Please rewrite the records from the line containing "The image size is (182, 138)." through the end of the records, changing "Screen dimensions" to "Screen size" and leaving everything else the same. Leave the pictures out of your answer.

§ Entries on target coordinates:
— Start —
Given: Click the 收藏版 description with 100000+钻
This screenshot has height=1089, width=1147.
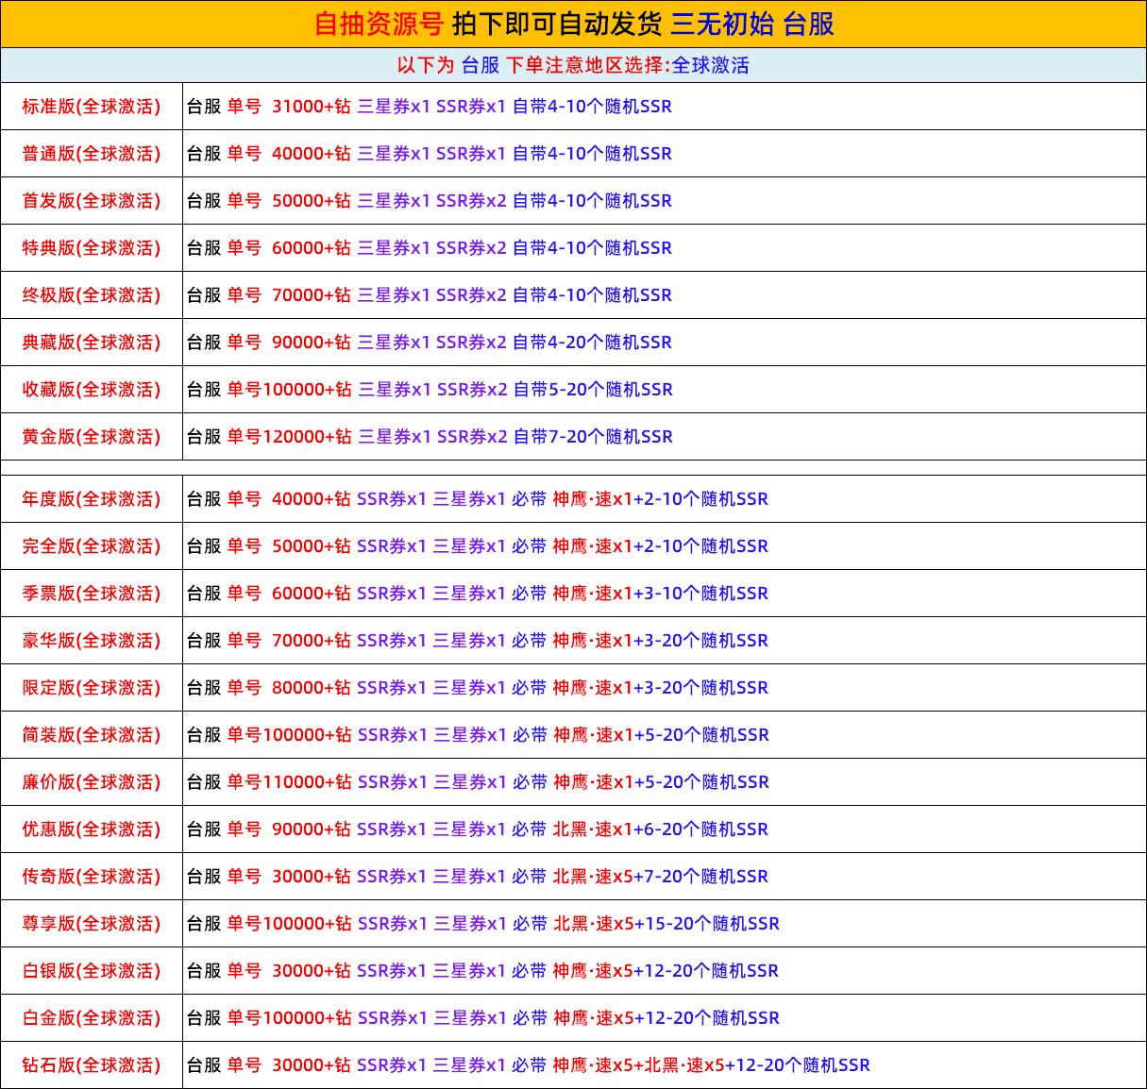Looking at the screenshot, I should (430, 390).
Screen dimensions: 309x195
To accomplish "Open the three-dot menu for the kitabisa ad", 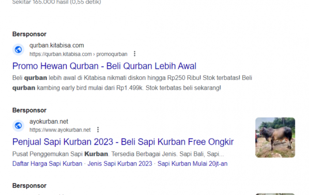I will point(135,54).
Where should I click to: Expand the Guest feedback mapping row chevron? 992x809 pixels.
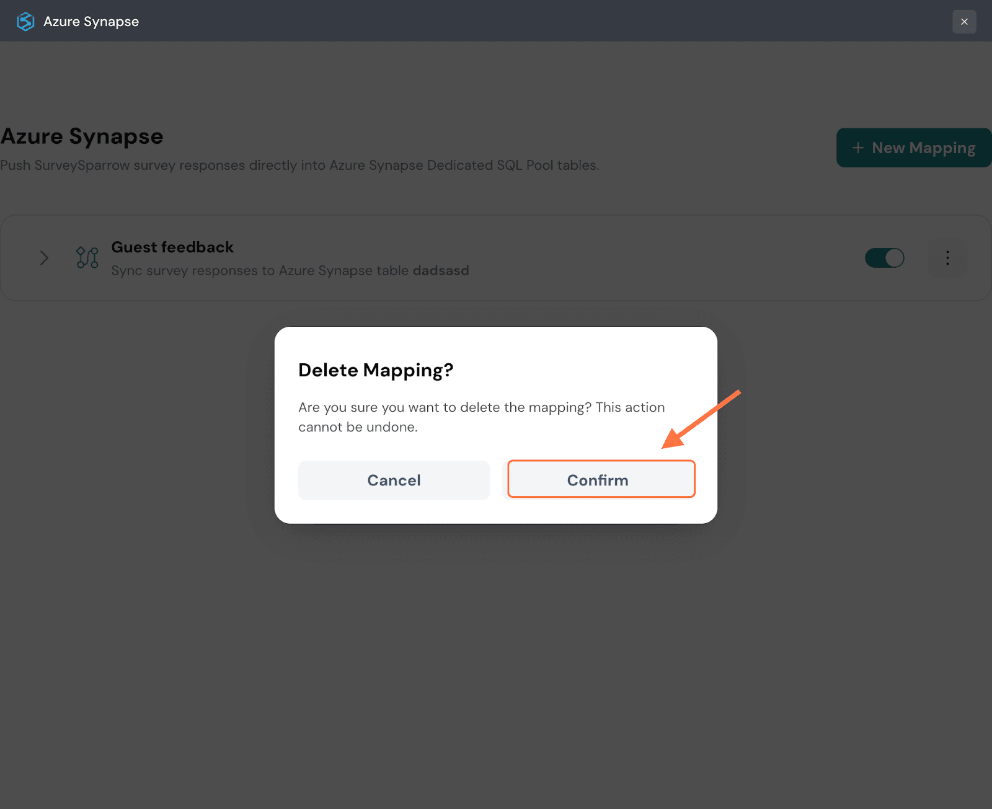(44, 258)
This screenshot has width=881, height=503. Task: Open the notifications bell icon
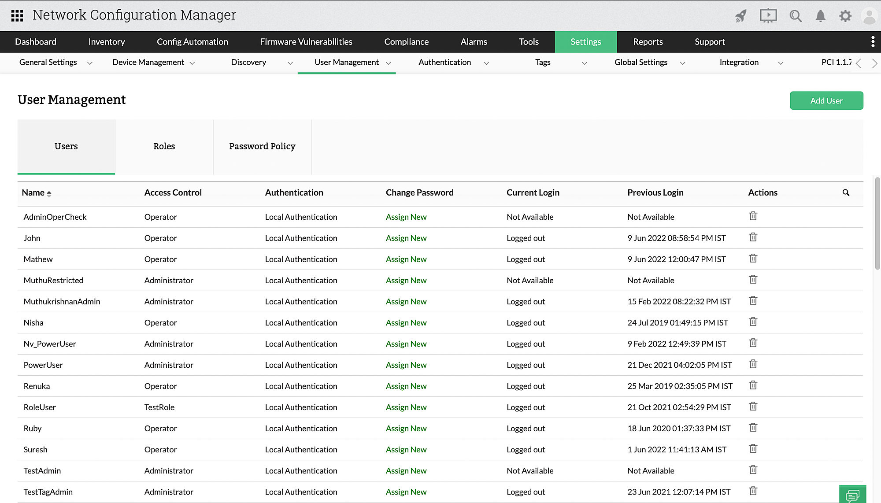(x=820, y=16)
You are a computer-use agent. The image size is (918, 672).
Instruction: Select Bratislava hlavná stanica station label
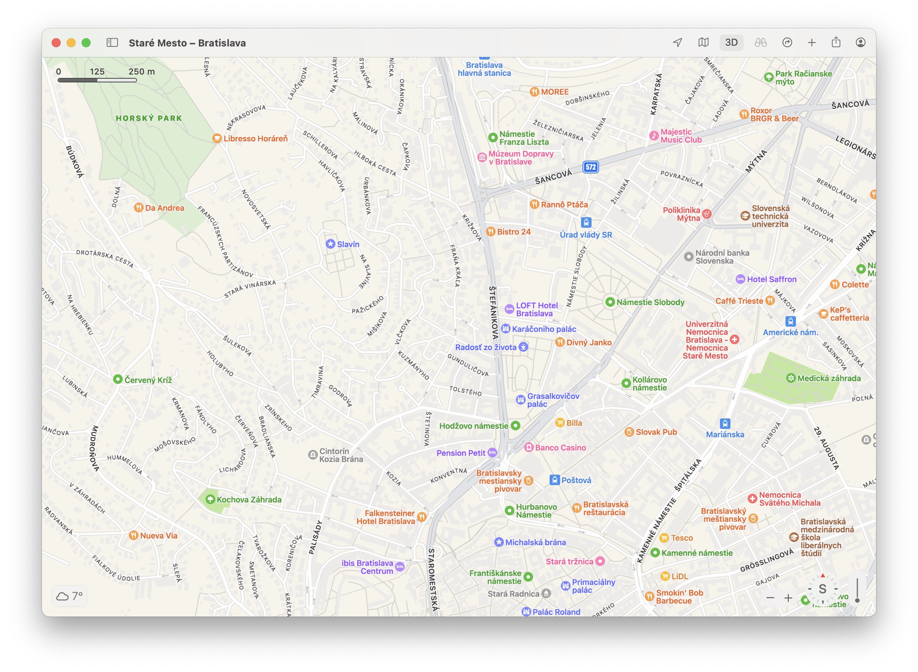click(x=484, y=69)
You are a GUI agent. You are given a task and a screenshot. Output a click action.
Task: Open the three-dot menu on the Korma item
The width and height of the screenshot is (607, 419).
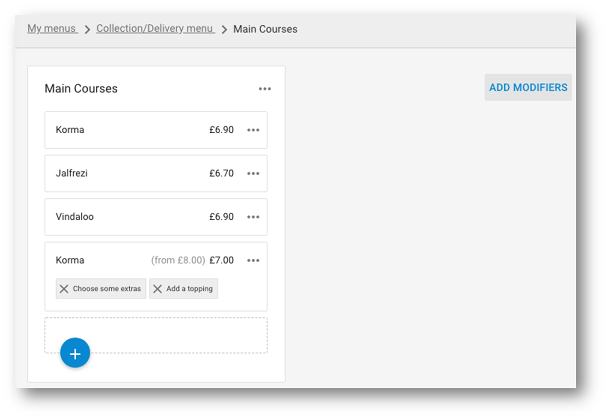click(x=253, y=130)
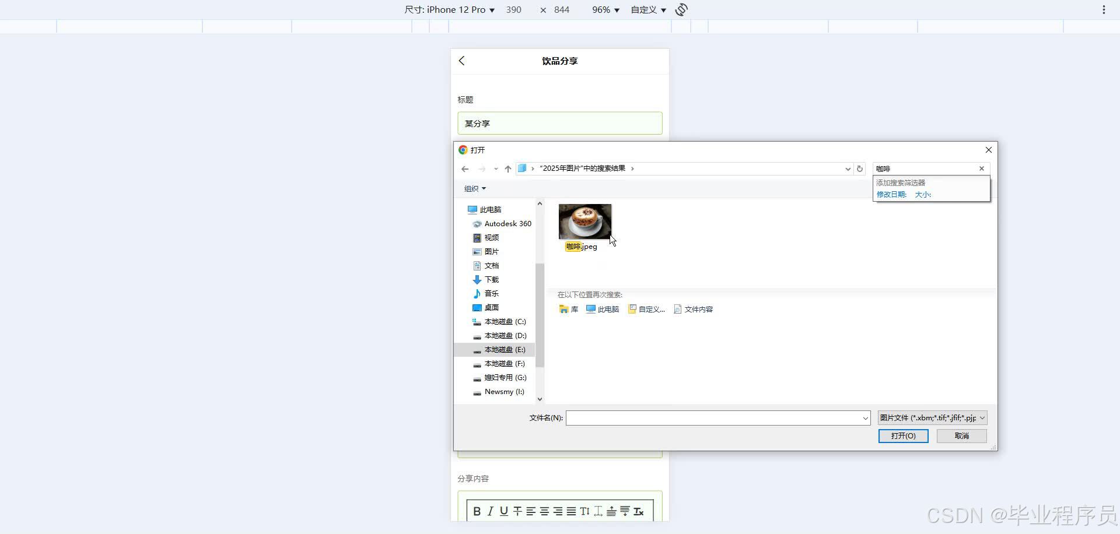Image resolution: width=1120 pixels, height=534 pixels.
Task: Click the up-one-level folder arrow
Action: click(x=508, y=168)
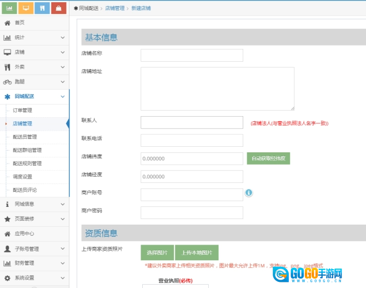Click the gear icon for 系统设置
The width and height of the screenshot is (366, 288).
7,277
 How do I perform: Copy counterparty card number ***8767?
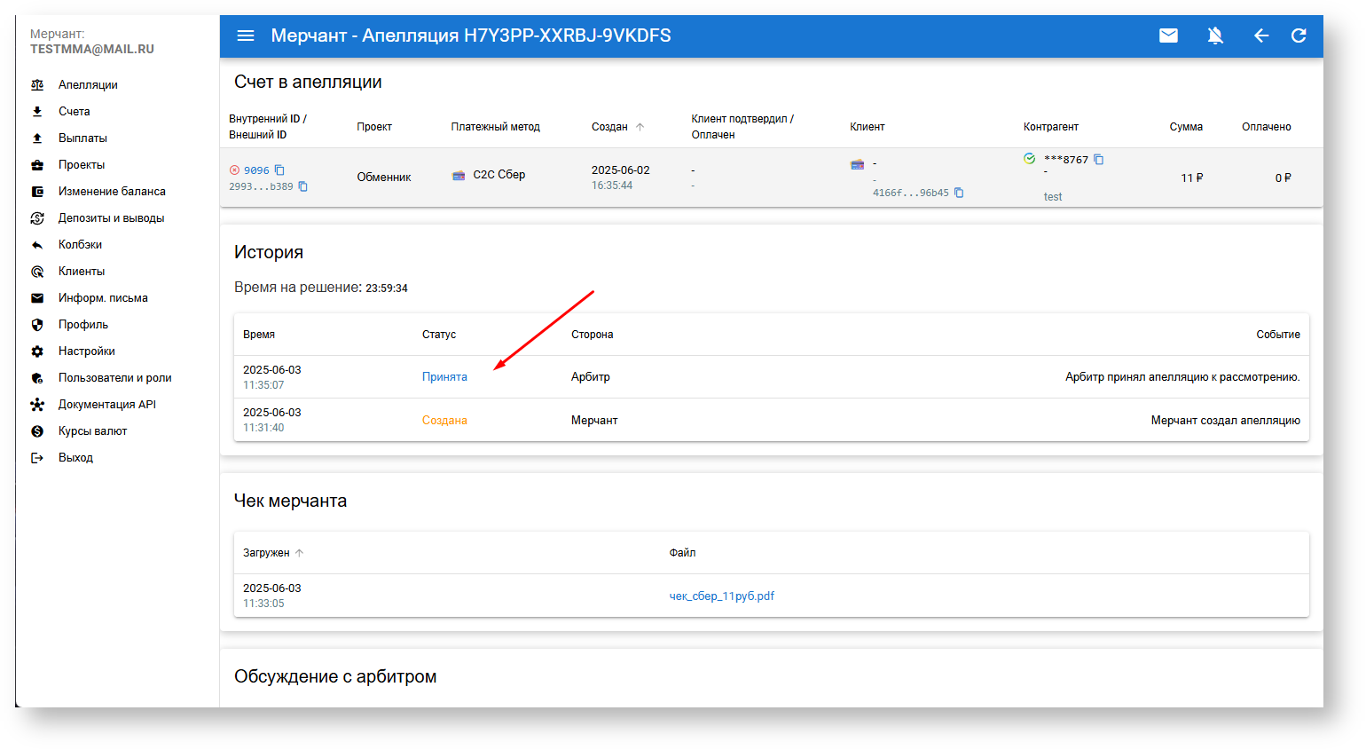tap(1099, 160)
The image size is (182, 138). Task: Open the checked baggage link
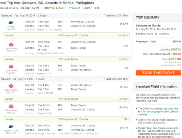[x=151, y=111]
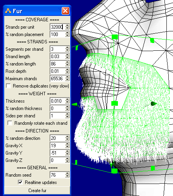Disable the Realtime updates checkbox
The image size is (173, 196).
point(20,182)
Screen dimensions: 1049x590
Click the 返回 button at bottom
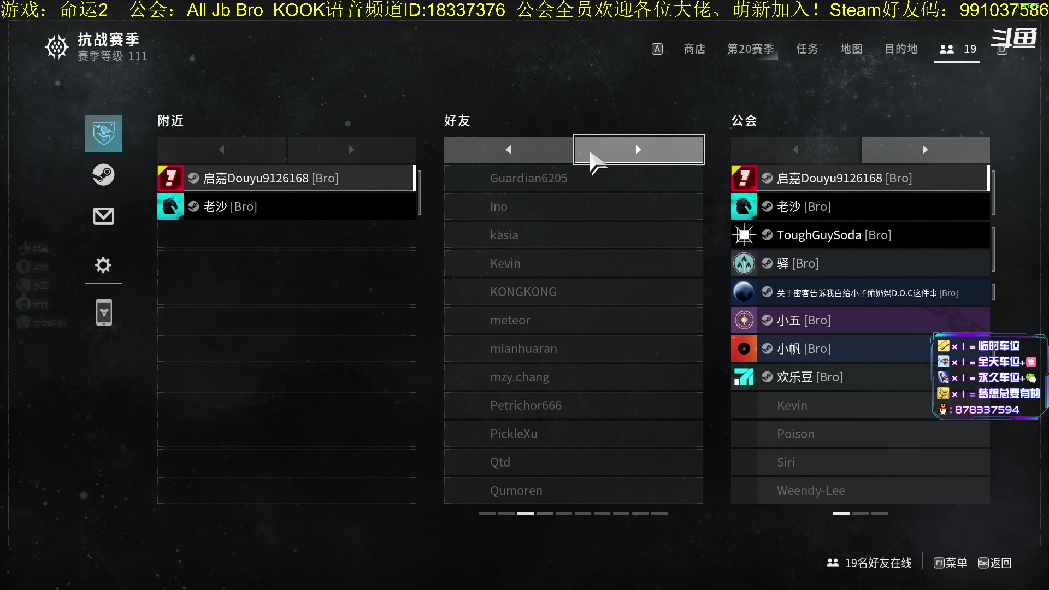pos(995,563)
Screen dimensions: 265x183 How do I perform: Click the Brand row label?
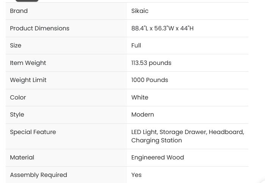[x=19, y=11]
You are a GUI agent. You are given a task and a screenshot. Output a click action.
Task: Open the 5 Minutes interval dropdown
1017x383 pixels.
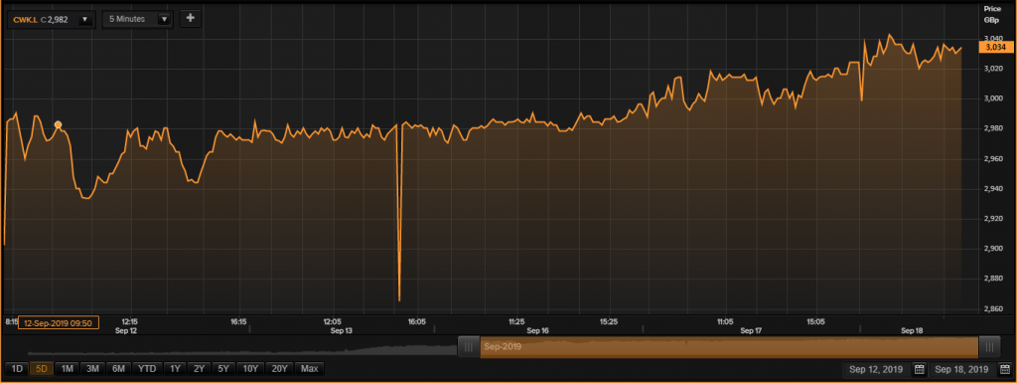click(x=137, y=20)
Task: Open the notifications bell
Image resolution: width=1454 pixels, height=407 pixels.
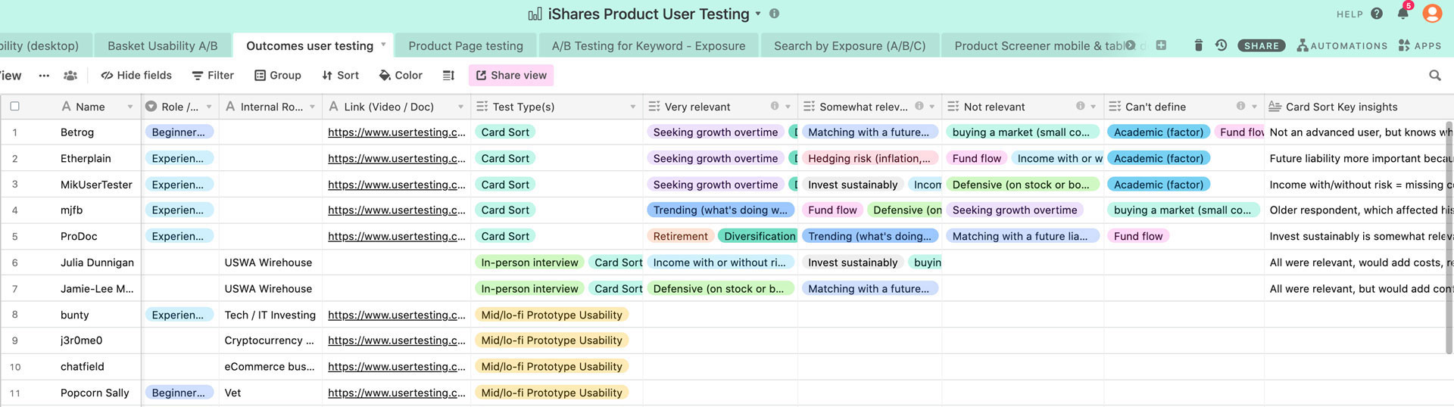Action: click(x=1403, y=14)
— End —
§ TASK ANSWER:
The image size is (182, 138). Task: Open the checked baggage link
[x=151, y=111]
Disable the Realtime updates checkbox
The image size is (173, 196).
point(20,182)
Screen size: 1049x590
Click the 返回 button at bottom
pos(995,563)
Screen size: 265x183 How do I perform: Click the Brand row label?
[x=19, y=11]
You are a GUI agent. You are given a task and a screenshot. Output a click action.
Task: Open the 5 Minutes interval dropdown
1017x383 pixels.
click(x=137, y=20)
Task: Open the notifications bell
Image resolution: width=1454 pixels, height=407 pixels.
Action: click(x=1403, y=14)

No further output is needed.